2×2 determinant: det(A) = ad − bc for [[a,b],[c,d]]
2×2 inverse: A⁻¹ = (1/det(A)) × [[d,−b],[−c,a]]
Dot product: a·b = Σ(aᵢ × bᵢ) (scalar result)
Cross product: a×b = [a₂b₃−a₃b₂, a₃b₁−a₁b₃, a₁b₂−a₂b₁] (3D vector result)
For a 2×2 matrix [[a,b],[c,d]], the determinant = ad − bc.
The inverse of [[a,b],[c,d]] = (1/det) × [[d,−b],[−c,a]], where det = ad − bc. The inverse only exists if det ≠ 0.
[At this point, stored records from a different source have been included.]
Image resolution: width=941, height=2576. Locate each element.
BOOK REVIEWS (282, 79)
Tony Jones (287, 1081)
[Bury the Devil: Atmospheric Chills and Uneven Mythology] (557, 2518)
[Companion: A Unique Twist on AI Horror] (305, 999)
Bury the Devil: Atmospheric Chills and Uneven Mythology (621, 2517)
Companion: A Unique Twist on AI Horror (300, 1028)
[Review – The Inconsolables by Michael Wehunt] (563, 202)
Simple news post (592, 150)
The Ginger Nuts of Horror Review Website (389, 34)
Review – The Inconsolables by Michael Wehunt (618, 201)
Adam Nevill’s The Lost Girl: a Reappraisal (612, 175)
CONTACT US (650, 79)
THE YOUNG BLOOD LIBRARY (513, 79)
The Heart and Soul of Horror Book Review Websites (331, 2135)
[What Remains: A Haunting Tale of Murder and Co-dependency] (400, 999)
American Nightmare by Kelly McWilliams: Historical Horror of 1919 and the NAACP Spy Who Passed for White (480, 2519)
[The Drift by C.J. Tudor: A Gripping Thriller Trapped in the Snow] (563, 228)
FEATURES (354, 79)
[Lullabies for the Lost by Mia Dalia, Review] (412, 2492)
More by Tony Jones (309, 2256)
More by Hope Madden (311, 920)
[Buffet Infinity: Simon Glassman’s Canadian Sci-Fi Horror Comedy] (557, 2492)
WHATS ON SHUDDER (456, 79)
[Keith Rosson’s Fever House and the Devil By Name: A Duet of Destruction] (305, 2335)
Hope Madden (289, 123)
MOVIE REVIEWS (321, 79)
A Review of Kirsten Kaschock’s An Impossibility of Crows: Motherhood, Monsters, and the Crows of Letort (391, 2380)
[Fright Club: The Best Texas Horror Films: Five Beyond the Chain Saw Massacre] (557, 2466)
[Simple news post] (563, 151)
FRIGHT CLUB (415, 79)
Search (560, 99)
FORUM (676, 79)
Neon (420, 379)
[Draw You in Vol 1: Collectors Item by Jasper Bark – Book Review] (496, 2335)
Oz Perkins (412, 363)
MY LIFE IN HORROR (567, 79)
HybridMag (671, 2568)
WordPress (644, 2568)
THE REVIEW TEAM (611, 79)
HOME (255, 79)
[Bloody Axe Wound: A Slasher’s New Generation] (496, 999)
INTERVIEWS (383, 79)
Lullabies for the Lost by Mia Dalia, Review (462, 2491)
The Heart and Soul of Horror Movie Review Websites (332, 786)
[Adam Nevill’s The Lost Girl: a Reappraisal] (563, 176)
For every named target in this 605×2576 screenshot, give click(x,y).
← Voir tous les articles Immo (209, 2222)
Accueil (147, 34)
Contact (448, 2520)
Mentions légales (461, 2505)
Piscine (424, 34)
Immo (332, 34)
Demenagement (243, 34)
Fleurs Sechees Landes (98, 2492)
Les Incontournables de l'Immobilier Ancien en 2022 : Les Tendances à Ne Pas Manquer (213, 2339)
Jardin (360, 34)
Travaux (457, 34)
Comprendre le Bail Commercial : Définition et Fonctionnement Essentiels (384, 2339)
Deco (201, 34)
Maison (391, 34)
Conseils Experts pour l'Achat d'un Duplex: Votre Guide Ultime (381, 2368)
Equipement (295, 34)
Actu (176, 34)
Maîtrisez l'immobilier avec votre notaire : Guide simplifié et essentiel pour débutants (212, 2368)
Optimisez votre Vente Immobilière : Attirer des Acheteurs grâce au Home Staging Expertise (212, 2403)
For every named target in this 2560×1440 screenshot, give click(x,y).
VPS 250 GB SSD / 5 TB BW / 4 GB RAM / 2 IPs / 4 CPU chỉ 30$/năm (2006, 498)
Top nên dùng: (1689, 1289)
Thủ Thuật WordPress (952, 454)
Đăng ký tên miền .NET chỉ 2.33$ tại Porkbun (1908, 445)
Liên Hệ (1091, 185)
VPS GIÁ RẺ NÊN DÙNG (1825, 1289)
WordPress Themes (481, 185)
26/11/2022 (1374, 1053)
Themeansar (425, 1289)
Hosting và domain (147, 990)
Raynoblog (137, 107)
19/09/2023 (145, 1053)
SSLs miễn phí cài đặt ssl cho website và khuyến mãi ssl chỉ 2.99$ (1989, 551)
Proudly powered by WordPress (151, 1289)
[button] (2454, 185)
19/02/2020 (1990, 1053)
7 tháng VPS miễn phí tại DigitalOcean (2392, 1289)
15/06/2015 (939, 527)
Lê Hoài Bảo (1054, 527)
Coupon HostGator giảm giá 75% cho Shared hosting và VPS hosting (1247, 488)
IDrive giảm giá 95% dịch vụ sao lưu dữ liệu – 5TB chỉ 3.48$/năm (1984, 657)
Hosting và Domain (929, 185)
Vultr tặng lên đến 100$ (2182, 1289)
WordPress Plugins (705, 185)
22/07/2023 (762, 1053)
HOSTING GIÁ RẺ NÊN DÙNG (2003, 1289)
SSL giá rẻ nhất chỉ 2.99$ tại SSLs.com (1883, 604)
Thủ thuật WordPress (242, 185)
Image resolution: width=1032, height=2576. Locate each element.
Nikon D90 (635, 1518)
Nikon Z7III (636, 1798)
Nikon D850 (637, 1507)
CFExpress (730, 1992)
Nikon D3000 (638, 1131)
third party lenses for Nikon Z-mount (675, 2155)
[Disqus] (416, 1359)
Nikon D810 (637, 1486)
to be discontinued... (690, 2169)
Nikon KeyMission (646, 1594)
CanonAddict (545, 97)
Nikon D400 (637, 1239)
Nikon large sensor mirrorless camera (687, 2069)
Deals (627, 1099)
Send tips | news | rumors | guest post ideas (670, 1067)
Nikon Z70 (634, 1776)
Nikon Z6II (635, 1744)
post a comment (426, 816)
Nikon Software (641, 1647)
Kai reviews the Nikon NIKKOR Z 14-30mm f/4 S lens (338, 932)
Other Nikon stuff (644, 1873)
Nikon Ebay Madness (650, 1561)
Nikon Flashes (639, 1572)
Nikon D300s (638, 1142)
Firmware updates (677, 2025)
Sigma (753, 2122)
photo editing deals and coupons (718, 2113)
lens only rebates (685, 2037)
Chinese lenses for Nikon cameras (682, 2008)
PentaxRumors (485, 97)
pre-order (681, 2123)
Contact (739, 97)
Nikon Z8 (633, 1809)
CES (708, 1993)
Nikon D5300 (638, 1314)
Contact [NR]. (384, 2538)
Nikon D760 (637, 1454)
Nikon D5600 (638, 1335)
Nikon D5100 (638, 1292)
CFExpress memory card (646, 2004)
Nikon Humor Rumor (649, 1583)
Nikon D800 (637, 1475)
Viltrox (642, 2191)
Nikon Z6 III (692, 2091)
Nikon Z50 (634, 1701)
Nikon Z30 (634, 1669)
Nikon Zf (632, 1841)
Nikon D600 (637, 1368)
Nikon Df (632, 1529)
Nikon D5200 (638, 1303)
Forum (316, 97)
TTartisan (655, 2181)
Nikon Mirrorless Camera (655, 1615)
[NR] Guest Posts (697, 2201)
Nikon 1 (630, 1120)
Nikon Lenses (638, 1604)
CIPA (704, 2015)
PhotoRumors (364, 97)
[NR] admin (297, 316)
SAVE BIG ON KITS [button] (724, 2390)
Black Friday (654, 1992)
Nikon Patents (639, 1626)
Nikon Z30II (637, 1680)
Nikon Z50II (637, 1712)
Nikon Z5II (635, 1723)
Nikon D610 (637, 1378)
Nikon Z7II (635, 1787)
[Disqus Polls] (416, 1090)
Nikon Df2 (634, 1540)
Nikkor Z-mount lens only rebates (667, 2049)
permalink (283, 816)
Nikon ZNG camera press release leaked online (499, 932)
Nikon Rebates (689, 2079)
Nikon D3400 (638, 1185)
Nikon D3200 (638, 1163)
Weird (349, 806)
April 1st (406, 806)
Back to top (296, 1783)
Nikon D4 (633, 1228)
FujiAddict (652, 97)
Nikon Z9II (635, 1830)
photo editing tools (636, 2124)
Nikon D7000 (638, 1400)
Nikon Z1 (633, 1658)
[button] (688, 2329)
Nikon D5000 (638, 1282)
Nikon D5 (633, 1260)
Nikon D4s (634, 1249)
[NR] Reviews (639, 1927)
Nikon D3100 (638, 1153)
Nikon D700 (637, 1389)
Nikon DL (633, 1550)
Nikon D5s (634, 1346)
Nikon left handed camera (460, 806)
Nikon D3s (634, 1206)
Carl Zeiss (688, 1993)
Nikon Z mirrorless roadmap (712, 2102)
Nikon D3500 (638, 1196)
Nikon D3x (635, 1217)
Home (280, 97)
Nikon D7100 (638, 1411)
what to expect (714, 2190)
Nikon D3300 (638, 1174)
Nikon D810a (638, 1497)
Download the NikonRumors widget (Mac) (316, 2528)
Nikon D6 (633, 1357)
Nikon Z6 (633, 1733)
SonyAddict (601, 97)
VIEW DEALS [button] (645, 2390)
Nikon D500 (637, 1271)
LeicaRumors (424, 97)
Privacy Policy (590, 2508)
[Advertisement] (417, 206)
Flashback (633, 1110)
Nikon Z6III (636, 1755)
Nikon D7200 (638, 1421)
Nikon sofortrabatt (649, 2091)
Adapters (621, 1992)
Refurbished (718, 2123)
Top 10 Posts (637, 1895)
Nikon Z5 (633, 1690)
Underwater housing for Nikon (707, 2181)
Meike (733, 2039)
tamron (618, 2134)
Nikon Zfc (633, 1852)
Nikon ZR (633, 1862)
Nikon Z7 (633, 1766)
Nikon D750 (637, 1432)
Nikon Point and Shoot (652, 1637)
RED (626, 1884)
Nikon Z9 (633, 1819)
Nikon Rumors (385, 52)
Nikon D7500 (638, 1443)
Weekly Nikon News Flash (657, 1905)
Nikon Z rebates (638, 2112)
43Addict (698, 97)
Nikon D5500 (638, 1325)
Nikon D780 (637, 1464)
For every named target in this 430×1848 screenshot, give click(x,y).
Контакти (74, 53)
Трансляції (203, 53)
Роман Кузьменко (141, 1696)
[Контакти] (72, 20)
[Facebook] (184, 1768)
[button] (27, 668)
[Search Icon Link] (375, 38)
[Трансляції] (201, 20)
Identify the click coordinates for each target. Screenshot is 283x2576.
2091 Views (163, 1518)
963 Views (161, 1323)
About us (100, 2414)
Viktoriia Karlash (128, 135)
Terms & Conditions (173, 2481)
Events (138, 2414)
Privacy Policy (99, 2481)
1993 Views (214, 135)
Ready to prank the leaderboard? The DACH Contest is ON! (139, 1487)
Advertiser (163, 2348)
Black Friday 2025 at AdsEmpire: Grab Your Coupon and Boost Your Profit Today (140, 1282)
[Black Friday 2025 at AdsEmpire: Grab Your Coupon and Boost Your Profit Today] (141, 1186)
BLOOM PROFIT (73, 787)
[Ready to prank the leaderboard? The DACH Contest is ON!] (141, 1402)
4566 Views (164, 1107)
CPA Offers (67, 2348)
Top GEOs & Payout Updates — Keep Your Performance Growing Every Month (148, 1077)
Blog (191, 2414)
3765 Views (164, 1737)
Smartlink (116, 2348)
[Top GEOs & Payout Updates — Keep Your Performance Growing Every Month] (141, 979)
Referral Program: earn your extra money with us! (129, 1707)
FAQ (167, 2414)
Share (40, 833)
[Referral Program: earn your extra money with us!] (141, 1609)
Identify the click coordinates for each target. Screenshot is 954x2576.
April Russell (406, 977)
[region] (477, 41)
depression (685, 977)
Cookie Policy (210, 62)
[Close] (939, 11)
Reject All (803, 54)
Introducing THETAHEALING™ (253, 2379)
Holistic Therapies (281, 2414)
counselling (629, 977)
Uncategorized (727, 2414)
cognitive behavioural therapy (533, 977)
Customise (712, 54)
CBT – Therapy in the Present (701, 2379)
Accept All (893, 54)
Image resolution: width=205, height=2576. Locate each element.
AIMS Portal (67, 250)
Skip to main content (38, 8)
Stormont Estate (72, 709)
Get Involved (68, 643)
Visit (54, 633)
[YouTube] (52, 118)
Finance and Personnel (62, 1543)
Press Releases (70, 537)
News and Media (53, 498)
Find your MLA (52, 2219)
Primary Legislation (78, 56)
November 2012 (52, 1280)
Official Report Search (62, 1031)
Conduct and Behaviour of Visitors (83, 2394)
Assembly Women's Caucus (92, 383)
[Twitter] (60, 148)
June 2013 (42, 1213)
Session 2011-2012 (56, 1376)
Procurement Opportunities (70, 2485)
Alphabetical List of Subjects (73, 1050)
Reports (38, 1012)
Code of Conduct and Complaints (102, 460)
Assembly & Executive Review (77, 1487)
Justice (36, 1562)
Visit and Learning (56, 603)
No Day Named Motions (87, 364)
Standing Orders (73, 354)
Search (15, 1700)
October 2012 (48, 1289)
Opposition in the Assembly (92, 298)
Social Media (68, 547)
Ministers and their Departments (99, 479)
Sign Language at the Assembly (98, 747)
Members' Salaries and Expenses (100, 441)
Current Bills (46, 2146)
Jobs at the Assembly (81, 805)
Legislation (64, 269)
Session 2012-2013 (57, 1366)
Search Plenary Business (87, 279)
A zero determinant means the matrix is singular (non-invertible) — the system of equations it represents has no unique solution.
To multiply matrix A (m×n) by matrix B (n×p), each element [i][j] of the result = the dot product of row i of A and column j of B. The number of columns in A must equal the number of rows in B.
The transpose flips a matrix over its diagonal — rows become columns and columns become rows. Element [i][j] becomes [j][i].